Text for analysis section start
MAN\SH AI / Writings
gb300-rl-runtime
Follow-up systems note · v0.2

From Doorbells
to Rollouts

How gb300-rl-runtime v0.2 evolved from a close-to-metal idea into a measurable C/CUDA runtime skeleton for RL inference.

Core thesis

RL inference at scale is not just token serving. It is a state-machine runtime for generating, scoring, storing, and feeding back experience — while keeping accelerators continuously useful.

rollout lifecycle
FREE · slot available
PREFILL_READY context loaded
DECODING token loop
REWARD_PENDING scoring boundary
TRAJECTORY_READY appending result
DONE · complete
Why this runtime exists

The per-token path must be protected.

The original premise was direct: for close-to-metal RL inference at GB300 scale, every per-token step should be free of page faults, malloc/free, syscalls, scheduler wakeups, CPU round-trips, and KV migration.

Traditional serving

Request → response

Inference is framed as a user request entering prefill and decode, then returning an answer. The unit of work is the request.

RL inference

Rollout → reward → update

The model generates experience, hits reward and verifier boundaries, stores trajectories, and feeds training loops. The unit of work is the rollout.

Stage 1

Rollout generation

Many concurrent streams decode tokens, actions, tool calls, or simulator steps.

Stage 2

Reward / verifier

Outputs are scored, validated, filtered, and converted into trajectory data.

Stage 3

Policy handoff

Completed trajectories feed updates and generate more inference work.

The hard part is not writing faster CUDA kernels. The hard part is designing the runtime around the kernels so the accelerator is never waiting on host orchestration.

v0.2 architecture

Rollouts become explicit state machines.

A rollout is not just a request. It is an object moving through a lifecycle: admission, decode, reward, trajectory, and completion. Naming the states gives the runtime a concrete unit of scheduling.

C — rollout_t
typedef enum {
    ROLL_FREE             = 0,
    ROLL_PREFILL_READY,
    ROLL_DECODING,
    ROLL_REWARD_PENDING,
    ROLL_TRAJECTORY_READY,
    ROLL_DONE
} rollout_state_t;

typedef struct {
    uint32_t rollout_id;
    uint32_t state;
    uint32_t kv_arena_id;
    uint32_t kv_offset;
    uint32_t seq_len;
    uint32_t max_tokens;
    uint32_t reward_id;
    uint32_t flags;
} rollout_t;
C — atomic transition
int rollout_transition(rollout_t *r,
                       rollout_state_t from,
                       rollout_state_t to)
Text for analysis section end
Provided records section start
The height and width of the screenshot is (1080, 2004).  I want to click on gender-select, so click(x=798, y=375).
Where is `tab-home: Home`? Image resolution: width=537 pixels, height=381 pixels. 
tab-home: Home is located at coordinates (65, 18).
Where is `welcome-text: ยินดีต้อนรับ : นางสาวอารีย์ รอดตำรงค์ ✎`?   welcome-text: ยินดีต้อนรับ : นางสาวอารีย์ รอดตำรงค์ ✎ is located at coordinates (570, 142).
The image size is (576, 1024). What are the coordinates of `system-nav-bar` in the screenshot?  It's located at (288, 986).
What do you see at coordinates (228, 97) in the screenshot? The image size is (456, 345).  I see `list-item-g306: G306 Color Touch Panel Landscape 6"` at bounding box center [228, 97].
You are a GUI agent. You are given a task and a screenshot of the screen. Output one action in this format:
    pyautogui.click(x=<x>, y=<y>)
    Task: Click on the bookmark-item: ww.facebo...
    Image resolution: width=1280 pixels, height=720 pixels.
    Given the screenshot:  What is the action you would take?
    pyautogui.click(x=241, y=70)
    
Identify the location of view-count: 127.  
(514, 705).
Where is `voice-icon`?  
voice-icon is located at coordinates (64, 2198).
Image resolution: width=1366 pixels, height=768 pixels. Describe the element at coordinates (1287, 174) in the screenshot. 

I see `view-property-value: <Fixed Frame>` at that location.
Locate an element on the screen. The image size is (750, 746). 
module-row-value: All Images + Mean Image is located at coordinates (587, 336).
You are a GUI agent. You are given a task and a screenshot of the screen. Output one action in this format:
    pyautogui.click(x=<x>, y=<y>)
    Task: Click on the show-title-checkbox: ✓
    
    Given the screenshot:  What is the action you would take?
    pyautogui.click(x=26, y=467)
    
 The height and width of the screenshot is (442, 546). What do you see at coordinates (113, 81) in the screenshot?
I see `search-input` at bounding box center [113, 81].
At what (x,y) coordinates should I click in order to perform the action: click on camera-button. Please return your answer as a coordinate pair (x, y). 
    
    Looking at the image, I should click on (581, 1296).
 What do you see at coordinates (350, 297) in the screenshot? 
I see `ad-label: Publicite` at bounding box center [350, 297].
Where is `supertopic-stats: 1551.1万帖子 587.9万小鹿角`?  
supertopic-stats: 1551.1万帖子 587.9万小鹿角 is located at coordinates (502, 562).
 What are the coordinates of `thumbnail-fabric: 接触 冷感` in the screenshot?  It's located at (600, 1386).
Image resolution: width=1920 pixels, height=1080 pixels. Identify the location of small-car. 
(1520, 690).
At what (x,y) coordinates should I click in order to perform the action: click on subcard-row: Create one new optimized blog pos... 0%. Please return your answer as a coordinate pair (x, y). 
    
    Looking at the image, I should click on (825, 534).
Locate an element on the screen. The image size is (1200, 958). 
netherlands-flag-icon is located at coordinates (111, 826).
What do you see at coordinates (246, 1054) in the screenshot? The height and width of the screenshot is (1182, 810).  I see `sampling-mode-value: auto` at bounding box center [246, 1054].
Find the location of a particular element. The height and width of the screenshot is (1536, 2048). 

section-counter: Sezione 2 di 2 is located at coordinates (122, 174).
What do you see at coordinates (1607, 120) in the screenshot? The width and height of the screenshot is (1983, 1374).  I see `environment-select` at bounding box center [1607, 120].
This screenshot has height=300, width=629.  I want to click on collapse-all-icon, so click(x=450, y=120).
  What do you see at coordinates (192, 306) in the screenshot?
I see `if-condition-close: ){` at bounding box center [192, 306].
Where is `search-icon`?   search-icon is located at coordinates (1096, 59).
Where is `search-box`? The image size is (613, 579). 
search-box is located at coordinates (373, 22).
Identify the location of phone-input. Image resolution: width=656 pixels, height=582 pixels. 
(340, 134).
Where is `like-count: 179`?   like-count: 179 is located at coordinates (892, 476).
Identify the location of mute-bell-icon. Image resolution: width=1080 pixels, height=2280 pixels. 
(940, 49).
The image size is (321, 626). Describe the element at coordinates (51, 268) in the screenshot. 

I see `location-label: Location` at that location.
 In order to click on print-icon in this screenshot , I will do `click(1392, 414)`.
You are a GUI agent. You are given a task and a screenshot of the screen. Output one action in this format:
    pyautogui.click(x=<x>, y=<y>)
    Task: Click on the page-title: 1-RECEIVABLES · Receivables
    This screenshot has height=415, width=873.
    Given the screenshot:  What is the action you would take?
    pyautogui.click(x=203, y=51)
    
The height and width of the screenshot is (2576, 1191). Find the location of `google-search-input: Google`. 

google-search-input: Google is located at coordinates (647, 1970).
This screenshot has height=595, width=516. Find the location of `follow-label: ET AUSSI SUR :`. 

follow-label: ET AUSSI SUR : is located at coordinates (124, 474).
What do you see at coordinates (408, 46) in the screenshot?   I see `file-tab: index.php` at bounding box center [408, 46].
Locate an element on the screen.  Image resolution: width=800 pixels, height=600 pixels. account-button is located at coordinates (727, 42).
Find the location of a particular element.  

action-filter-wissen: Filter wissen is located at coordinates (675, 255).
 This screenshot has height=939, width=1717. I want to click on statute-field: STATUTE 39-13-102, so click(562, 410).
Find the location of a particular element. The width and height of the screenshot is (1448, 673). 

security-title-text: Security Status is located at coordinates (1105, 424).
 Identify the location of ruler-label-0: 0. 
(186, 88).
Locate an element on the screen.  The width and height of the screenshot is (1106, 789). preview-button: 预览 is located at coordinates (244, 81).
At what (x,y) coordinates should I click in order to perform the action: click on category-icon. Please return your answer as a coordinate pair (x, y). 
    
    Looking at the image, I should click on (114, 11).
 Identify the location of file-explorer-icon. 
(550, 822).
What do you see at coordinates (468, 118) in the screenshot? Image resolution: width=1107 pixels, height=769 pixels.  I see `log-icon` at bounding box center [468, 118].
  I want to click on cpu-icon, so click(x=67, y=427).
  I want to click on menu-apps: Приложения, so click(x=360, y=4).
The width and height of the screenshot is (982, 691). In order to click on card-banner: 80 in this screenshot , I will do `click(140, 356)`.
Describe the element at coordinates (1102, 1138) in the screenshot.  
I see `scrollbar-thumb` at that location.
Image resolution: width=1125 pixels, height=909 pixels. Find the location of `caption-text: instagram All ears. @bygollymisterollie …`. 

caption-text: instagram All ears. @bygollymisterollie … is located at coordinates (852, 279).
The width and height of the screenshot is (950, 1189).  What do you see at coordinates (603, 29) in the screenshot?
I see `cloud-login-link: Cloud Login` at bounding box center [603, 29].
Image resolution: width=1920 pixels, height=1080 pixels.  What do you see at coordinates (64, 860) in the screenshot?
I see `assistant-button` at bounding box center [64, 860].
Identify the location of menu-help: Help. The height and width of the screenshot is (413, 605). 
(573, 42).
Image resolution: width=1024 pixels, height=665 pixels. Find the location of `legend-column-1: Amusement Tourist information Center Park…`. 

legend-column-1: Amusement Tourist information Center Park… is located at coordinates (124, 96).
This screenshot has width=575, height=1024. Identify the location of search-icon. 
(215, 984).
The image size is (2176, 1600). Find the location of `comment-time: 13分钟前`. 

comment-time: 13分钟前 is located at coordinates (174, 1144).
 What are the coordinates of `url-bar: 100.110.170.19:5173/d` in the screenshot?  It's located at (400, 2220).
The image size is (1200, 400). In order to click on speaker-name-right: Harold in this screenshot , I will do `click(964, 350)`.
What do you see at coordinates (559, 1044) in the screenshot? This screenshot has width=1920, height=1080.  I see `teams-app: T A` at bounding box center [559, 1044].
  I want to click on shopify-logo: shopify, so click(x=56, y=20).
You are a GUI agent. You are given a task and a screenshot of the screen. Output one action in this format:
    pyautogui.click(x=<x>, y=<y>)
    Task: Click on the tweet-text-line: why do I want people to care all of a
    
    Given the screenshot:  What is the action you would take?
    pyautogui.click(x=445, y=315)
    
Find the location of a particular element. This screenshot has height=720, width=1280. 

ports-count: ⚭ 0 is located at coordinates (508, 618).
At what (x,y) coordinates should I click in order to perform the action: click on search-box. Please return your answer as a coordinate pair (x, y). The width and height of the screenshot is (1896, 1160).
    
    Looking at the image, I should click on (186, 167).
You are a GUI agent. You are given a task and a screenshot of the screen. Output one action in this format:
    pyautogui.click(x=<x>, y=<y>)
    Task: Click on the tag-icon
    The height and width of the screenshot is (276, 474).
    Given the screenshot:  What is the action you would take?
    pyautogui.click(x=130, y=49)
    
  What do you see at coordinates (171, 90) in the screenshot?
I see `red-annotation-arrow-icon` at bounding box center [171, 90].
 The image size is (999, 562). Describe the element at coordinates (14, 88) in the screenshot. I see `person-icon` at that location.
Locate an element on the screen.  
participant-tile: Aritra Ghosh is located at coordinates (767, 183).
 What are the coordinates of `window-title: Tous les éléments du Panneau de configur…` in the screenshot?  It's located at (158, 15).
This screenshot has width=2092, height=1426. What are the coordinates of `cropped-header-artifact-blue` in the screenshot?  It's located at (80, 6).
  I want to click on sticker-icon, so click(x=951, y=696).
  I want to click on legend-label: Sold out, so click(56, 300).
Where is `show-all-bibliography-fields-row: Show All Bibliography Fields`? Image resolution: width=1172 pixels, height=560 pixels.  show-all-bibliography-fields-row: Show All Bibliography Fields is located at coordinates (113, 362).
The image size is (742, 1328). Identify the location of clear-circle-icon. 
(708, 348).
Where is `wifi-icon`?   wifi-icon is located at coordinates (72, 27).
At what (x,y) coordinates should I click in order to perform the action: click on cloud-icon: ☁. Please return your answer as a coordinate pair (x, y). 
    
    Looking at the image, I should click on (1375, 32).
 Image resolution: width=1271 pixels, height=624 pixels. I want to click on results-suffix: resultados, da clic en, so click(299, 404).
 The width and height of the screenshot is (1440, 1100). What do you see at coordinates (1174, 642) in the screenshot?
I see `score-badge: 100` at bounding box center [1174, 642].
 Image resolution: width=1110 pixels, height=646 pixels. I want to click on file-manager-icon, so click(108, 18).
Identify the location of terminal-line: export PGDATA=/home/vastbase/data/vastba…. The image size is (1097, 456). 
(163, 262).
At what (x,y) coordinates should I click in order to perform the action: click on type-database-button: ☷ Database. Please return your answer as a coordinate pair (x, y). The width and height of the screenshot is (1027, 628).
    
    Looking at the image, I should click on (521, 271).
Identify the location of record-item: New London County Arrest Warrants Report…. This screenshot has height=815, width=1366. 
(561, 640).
Provided records section end
• **Work request 1**
Duplicate the passage of the gb300-rl-runtime note between "RL inference at scale" and "must be protected.", inclusive.
• **Work request 2**
According to the gb300-rl-runtime note, what is the unit of work in RL inference?
• **Work request 3**
Take the gb300-rl-runtime note further, picking up from its last line.

• **Exercise result 1**
RL inference at scale is not just token serving. It is a state-machine runtime for generating, scoring, storing, and feeding back experience — while keeping accelerators continuously useful.

rollout lifecycle
FREE · slot available
PREFILL_READY context loaded
DECODING token loop
REWARD_PENDING scoring boundary
TRAJECTORY_READY appending result
DONE · complete
Why this runtime exists

The per-token path must be protected.

• **Exercise result 2**
The rollout.

• **Exercise result 3**
{
    uint32_t expected = (uint32_t)from;
    return __atomic_compare_exchange_n(
        &r->state, &expected, (uint32_t)to,
        0, __ATOMIC_ACQ_REL, __ATOMIC_ACQUIRE);
}
Design contract: rollout progression is explicit, atomic, and visible to the runtime. That makes scheduling, backpressure, tracing, and KV ownership easier to reason about — and easier to test.
Multi-queue pipeline

Six queues replace one generic scheduler.

v0.2 moves rollouts through six lock-free SPSC queues. RL inference becomes a flow of compact IDs — no heap allocations, no callback dispatch, no Python object lifecycle.

C — rollout_pipeline_t
typedef struct {
    ring_t  free_q;
    ring_t  prefill_q;
    ring_t  decode_q;
    ring_t  reward_q;
    ring_t  trajectory_q;
    ring_t  done_q;
} rollout_pipeline_t;
Visibility

Where is the work?

The runtime can answer which queue owns any rollout at any point in time.

Backpressure

Which stage is full?

Queue depth becomes a first-class signal for admission control and scheduling decisions.

Measurement

Where is the latency?

Tracepoints can measure time between queue boundaries — revealing exactly which stage hides p99.

flow control

Fast pipelines still need brakes. v0.2 adds credit-based backpressure so decode cannot outrun reward, and reward cannot outrun trajectory storage.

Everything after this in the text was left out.